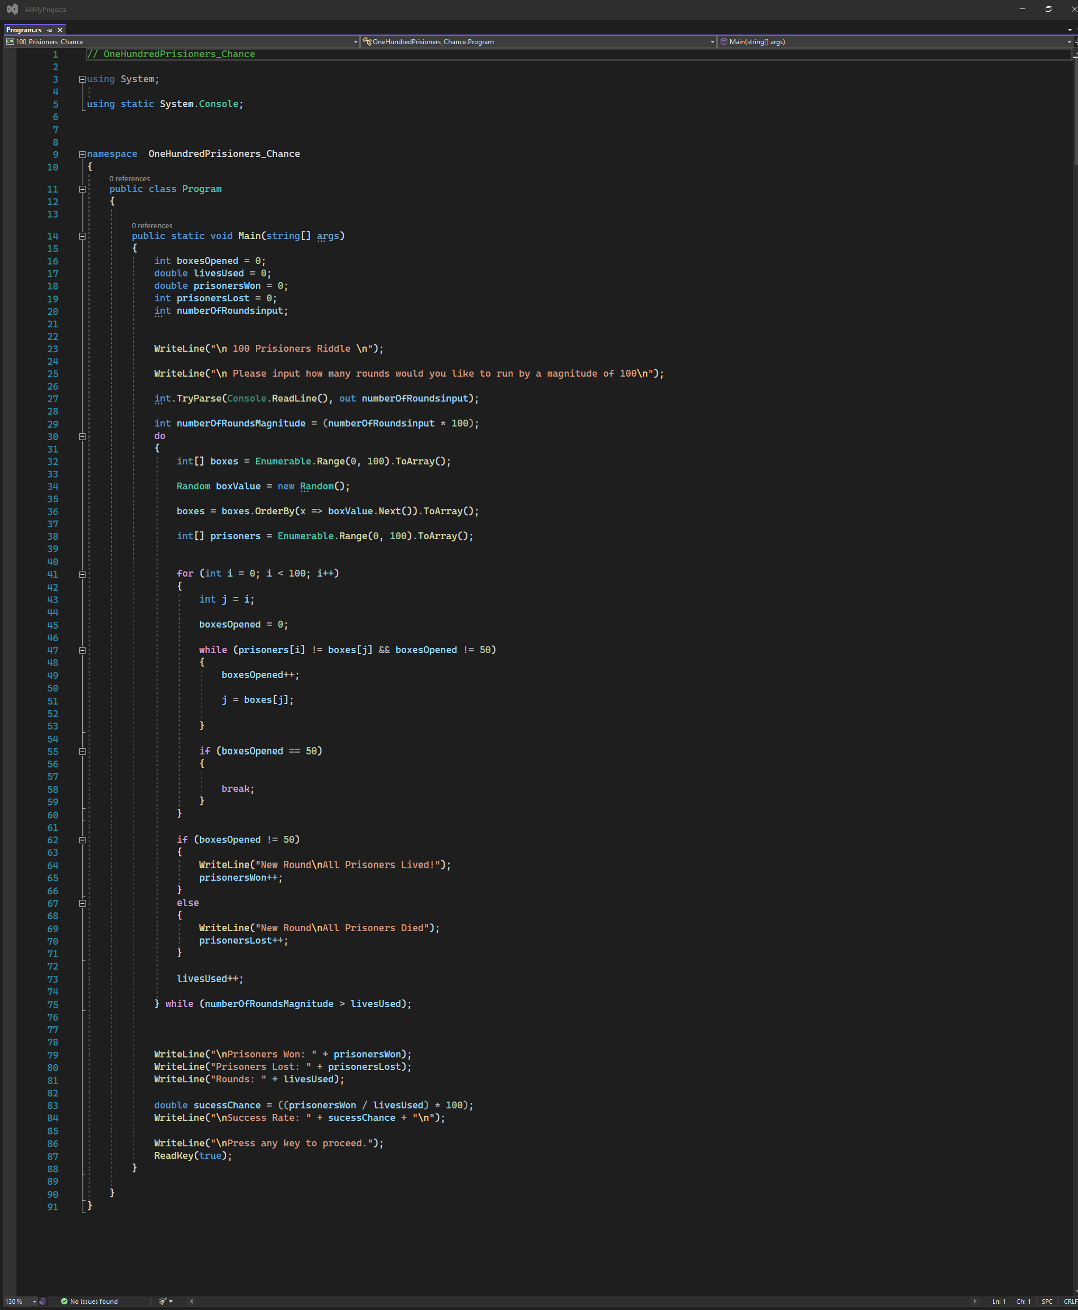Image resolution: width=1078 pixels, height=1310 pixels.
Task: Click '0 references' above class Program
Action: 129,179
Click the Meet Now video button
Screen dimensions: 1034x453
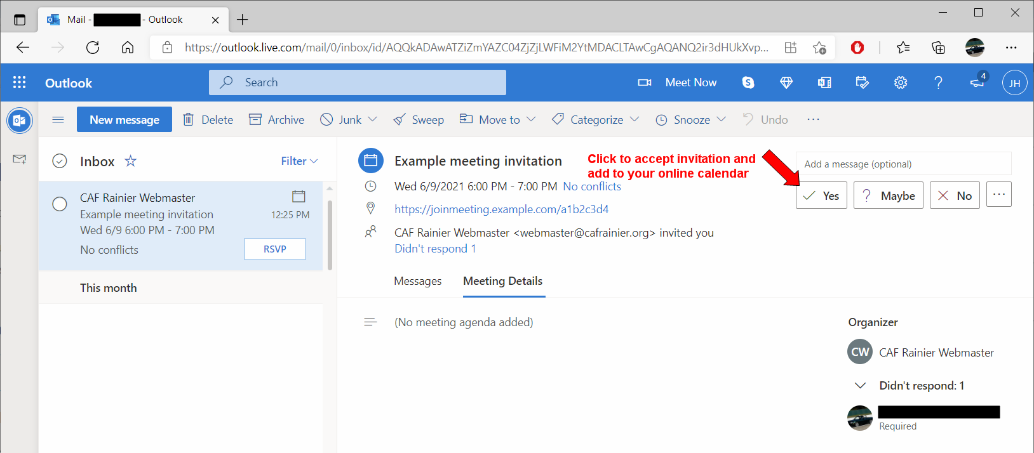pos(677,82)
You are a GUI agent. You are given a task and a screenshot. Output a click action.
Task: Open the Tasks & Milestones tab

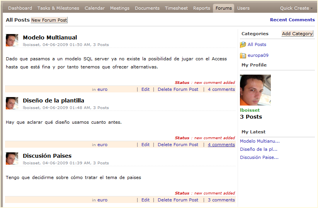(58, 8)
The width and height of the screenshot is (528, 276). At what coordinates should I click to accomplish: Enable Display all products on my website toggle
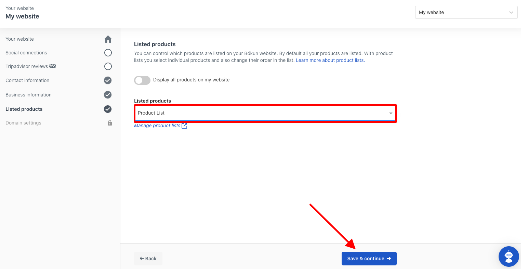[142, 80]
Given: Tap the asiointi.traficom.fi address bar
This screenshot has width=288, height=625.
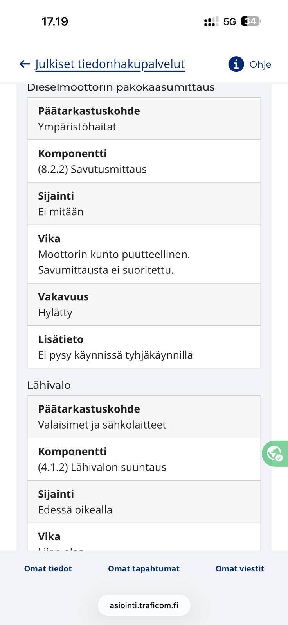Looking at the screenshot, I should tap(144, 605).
=-=-=-=-=
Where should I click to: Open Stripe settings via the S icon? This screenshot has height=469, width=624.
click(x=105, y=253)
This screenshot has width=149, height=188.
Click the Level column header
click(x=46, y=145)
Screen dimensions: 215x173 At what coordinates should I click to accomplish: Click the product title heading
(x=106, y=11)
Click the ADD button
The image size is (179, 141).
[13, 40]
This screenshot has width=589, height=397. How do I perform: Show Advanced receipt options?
=-=-=-=-=
### [The problem]
Answer with a number only: how many lines above have the word "button"?

### [Answer section]
2